Sumenep (beritajatim.com) – Pemerintah Kabupaten (Pemkab) Sumenep telah menyatakan kesiapan membayar ganti rugi atas kasus SMKN 1 Kalianget. Tetapi, ahli waris pemilik lahan meminta penyesuaian harga tanah sehingga belum bersedia membuka segel sekolah.
Kabag Hukum Setkab Sumenep, Hizbul Wathan menjelaskan, pada prinsipnya Pemkab siap untuk membayar ganti rugi penggunaan lahan SMKN 1 Kalianget sesuai putusan pengadilan.
“Dalam putusan itu disebutkan bahwa ganti rugi lahan sebesar Rp2,7 miliar. Pemkab siap untuk membayarnya.
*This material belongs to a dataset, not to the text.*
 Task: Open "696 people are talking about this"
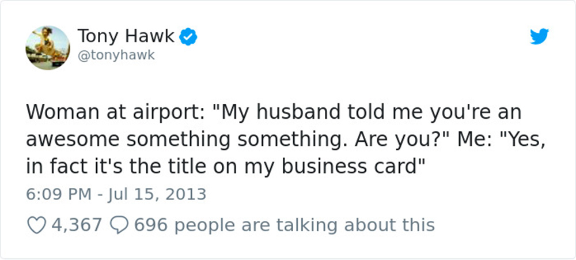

Kalau harga di atas itu tentu memberatkan kami,” katanya, Kamis (21/9/2023).
Kepala Cabang Dinas Pendidikan Jawa Timur, Budi Sulistyo menjelaskan, pihaknya telah mendampingi Pemkab Sumenep bertemu dengan ahli waris untuk membicarakan tentang ganti rugi lahan.
BACA JUGA:
SMKN 1 Kalianget Sumenep Disegel Ahli Waris, Siswa Tak Bisa Masuk Sekolah
“Pemkab sudah bersedia membayar sesuai harga awal di keputusan pengadilan yakni Rp2,7 miliar. Tapi sekarang ternyata pemilik lahan tidak mau. Minta ganti ruginya ikut harga sekarang,” ungkapnya.
Sementara kuasa hukum ahli waris pemilik lahan, Mohamad Arifin mengatakan, besaran pembayaran ganti rugi sesuai putusan pengadilan dianggap tidak adil bagi kliennya.
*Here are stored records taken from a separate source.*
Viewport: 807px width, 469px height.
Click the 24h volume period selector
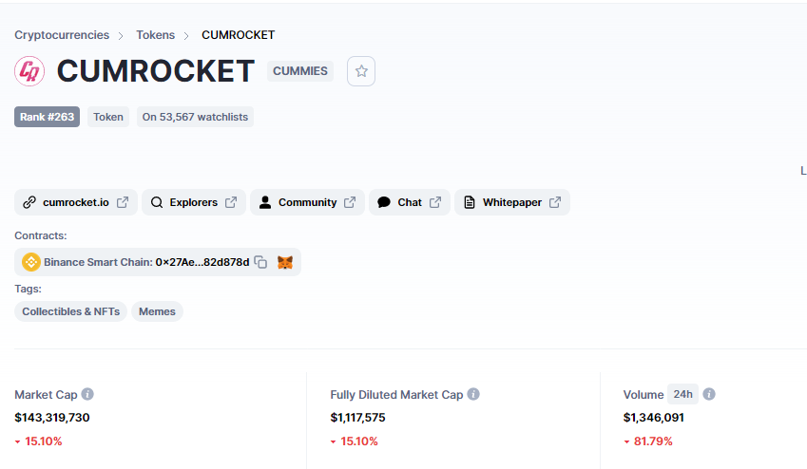coord(683,394)
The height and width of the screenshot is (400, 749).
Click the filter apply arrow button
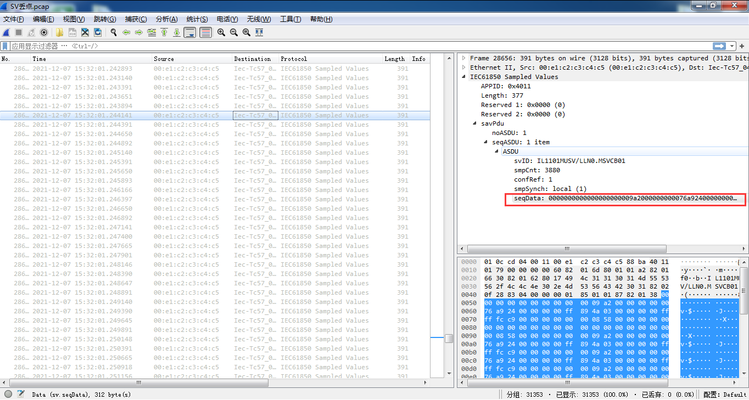(x=720, y=46)
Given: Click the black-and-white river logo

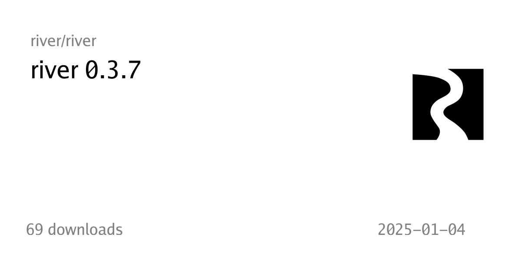Looking at the screenshot, I should tap(448, 104).
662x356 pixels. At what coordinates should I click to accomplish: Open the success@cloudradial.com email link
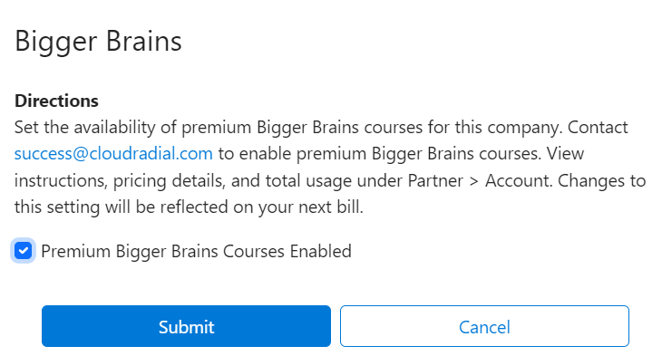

“Putusan itu kan tahun 2005. Tidak segera dilaksanakan. Nah, kalau sekarang kan harga tanah sudah beda dengan waktu itu. Kalau dibayar menggunakan harga lama, ya itu jelas merugikan pemilik lahan,” ujarnya.
SMKN 1 Kalianget dibangun di atas lahan seluas 27 ribu meter persegi. Dalam petikan putusan pengadilan, disebutkan Pemkab Sumenep berkewajiban membayar ganti rugi penggunaan lahan dengan harga Rp100 ribu per meter persegi, atau total senilai Rp2,7 miliar.
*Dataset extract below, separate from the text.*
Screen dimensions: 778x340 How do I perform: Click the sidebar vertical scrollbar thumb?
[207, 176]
“Kami mewakili pihak ahli waris meminta agar dilakukan penghitungan ulang untuk pembayaran ganti rugi, disesuaikan dengan harga saat ini,” tandas Arifin.
BACA JUGA:
Zonasi, 13 Dari 15 SMA Negeri di Sumenep Tak Penuhi Pagu
Penyegelan SMKN 1 Kalianget itu dilakukan oleh ahli waris Ach. Dahlan yang disebut sebagai pemilik lahan sekolah. Penyegelan yang dilakukan sejak Minggu (17/9/2023) itu berupa penutupan pagar sekolah dan pemasangan dua spanduk bentang bertuliskan ‘Dilarang Masuk Tanpa Ijin Pemilik Lahan’. Spanduk kedua bertuliskan, ‘Mohon maaf kepada adik-adik siswa atas terganggunya belajar di sekolah ini. Dilarang membuka segel dan melakukan kegiatan apapun di atas tanah sekolah milik alm. Drs. H. Ach. Dahlan, MSi. Kami cukup sabar didzolimi sejak tahun 1996 sampai saat ini tanpa mendapatkan ganti rugi satu rupiah pun’.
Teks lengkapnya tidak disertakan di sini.